Chicago police officers Sodenberg, who was popular in the community and trained new recruits, and Wortham, a community-minded individual who worked to reclaim parks from gangs, were murdered within weeks of each other. Holt was a 16-year-old student gunned down on a CTA bus while protecting a friend. The awards were presented by members of the victims’ families, including police officer Ron Holt, Blair’s father, who was recently named the director of Chicago Alternative Policing Strategy (CAPS).
“Blair loved basketball so this event is very comforting. Basketball is a positive, motivating force. Like I always say, ‘Team work makes the dream work’,” Holt said.
“We need more young men doing the right thing,” said Thomas Wortham III, Wortham’s father.
This year celebrated the Third Annual West Haven Safe Summer Basketball League Championships. With 240 participants throughout the summer ranging in age from elementary school to young adult, and an estimated 250 spectators per game, the Safe Summer Basketball League has been wildly successful.
“Since the program began in 2008, public violence has decreased 64.4% in our area. From 2009 to 2010 there was a 100% decrease in both homicide and aggravated battery. These improvements are unheard of and it demonstrates how our efforts have helped empower the community,” Gates said.

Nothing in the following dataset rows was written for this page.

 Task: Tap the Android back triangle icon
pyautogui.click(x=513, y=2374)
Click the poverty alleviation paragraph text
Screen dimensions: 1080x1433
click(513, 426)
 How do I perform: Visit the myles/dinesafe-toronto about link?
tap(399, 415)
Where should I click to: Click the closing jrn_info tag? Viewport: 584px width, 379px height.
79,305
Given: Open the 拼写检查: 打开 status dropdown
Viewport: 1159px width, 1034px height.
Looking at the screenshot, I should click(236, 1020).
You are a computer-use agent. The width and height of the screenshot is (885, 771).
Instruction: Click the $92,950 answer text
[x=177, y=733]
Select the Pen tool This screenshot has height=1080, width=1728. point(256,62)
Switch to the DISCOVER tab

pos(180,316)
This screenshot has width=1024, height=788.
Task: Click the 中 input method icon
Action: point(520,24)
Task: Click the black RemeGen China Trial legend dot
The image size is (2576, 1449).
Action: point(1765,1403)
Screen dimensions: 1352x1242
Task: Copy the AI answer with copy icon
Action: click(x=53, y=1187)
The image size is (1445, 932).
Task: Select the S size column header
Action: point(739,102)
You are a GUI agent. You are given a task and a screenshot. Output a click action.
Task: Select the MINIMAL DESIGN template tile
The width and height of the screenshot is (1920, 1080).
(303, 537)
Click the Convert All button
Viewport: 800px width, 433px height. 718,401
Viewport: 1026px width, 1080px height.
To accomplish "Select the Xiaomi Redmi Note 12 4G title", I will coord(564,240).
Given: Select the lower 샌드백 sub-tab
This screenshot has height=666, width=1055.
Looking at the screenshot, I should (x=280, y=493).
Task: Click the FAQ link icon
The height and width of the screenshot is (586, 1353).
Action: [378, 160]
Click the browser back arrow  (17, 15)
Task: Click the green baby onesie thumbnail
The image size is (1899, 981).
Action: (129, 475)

The West Haven Safe Summer Basketball League was founded in 2008 as a part of the Near West Side CDC’s implementation of the Local Initiatives Support Corporation’s (LISC/Chicago) New Communities Program (NCP). The league commissioner is Aaron Boyd. The basketball league is one of the West Haven Sports Clubs. Other programs, which take place throughout the year, include dance, music, baseball, softball, boxing, math and science, and the Young Entrepreneur Program, which teaches business management. In addition, children can attend a referee training program that leads to a referee certification. All of the programs include mentoring sessions with peer discussions and the option for individual-based mentoring. The West Haven Sports Club serves over 400 youth a year.
The Near West Side CDC was established in 1988 to renovate the West Haven community. For over 20 years, the organization has been actively developing affordable housing, organizing and providing supportive services to low and moderate income residents. The Near West Side CDC advocates for healthy, positive alternatives for children and works towards building stable, self-sustainable communities.
LISC is dedicated to helping community residents transform distressed neighborhoods into healthy and sustainable communities of choice and opportunity — good places to work, do business and raise children. In collaboration with local community development groups, LISC staff help identify priorities and challenges, delivering the most appropriate support to meet local needs.
With support from the John D. and Catherine T. MacArthur Foundation, NCP works to overcome urban challenges such as abandonment, gentrification, racial change, redevelopment of public housing, and isolation from the mainstream economy.